** Opening Supplied records block **
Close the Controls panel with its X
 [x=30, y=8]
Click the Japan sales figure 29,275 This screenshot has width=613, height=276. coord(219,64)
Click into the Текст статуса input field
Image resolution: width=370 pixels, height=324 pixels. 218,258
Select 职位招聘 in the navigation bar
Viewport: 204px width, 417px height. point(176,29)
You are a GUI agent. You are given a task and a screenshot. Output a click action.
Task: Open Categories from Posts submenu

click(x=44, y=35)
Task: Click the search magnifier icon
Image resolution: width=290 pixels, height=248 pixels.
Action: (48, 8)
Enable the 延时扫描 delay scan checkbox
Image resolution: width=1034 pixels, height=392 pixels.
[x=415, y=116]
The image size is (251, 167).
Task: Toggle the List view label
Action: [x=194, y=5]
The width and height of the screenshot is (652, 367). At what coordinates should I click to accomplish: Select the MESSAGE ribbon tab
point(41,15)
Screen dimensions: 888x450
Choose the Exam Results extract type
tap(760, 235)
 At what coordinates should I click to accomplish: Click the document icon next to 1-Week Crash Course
** Closing Supplied records block **
** Opening Supplied records block **
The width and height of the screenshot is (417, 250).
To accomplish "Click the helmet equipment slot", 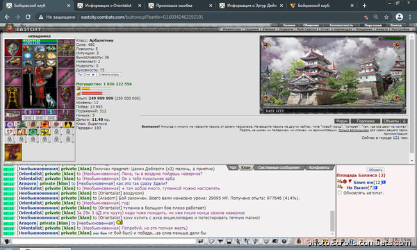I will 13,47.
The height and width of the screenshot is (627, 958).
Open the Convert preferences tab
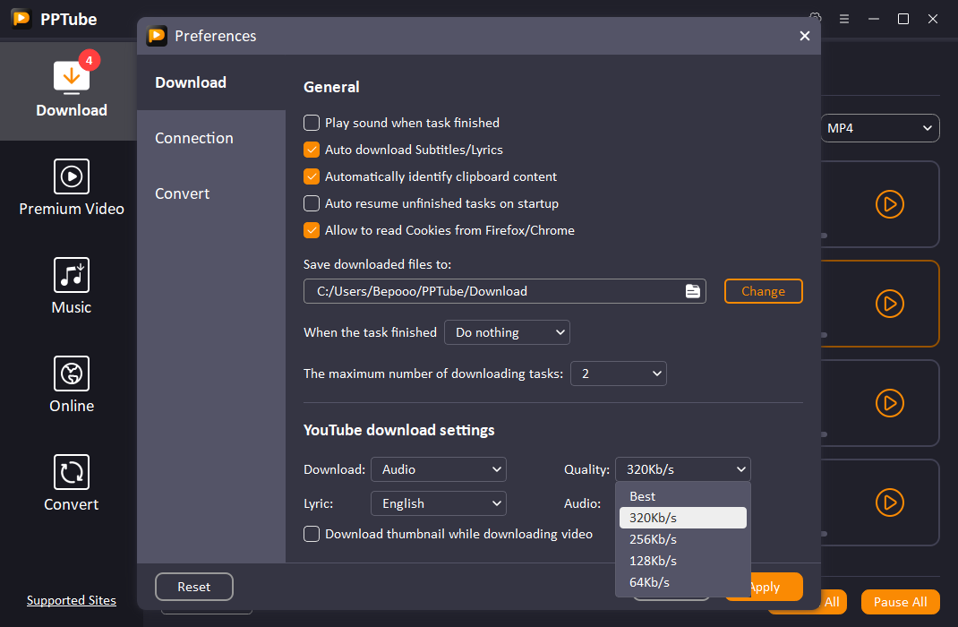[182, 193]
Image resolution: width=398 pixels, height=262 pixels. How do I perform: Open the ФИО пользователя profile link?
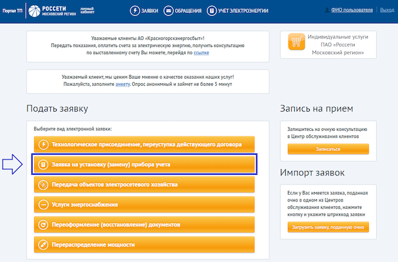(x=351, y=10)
** Closing Supplied records block **
## To do
Only the lines holding the string "icon" are needed; copy each of them from the material above.

## Solution below
Task: Click the search magnifier icon
 At what coordinates should I click to accomplish: Click the document icon next to 1-Week Crash Course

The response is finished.